SEU OBJETIVO:
Liste todas as palavras que o trecho sobre a classificação de montanhas usa para designar elevações do terreno, sem repetir a mesma palavra no singular e no plural.

Muitas vezes não há consenso em relação a tais classificações porque cada profissional pode ter um objetivo específico e as próprias definições para montanhas e morros em alguns dicionários não são precisas. Para um simples observador ou mesmo para os montanhistas, pode parecer simples identificar uma montanha na paisagem porque eles possuem um objetivo claro e específico. Por exemplo, em áreas planas, uma elevação isolada de 200 m de altura se destaca na paisagem e isso pode influenciar uma percepção distorcida aos olhos de um observador não treinado. De fato, isso pode superestimar a sensibilidade humana devido à falta de um referencial, o que não ocorre normalmente numa região acidentada. Para os índios brasileiros da nação Tupi, que habitavam uma boa parte das áreas montanhosas do Sudeste, não existia uma distinção entre morro e montanha, tudo era “ita” quando a rocha aflorava, de acordo com Faria (2005). Se de um lado classificar montanhas do ponto de vista popular passa pela percepção que o observador tem, quando se tenta classificá-las tecnicamente, podem surgir algumas dificuldades.

ENTRADAS DE DADOS:
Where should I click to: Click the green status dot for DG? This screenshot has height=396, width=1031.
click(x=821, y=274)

...

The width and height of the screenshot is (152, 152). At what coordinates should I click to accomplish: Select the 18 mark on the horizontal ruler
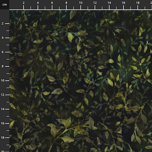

...

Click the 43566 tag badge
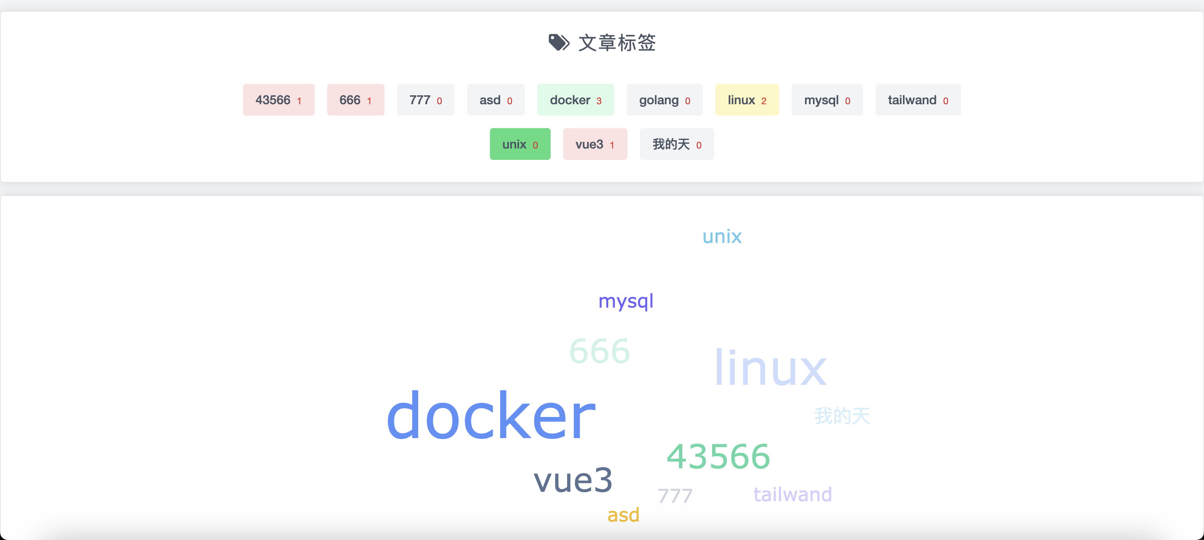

SOLUÇÃO DO PROBLEMA:
montanha, morro, elevação, ita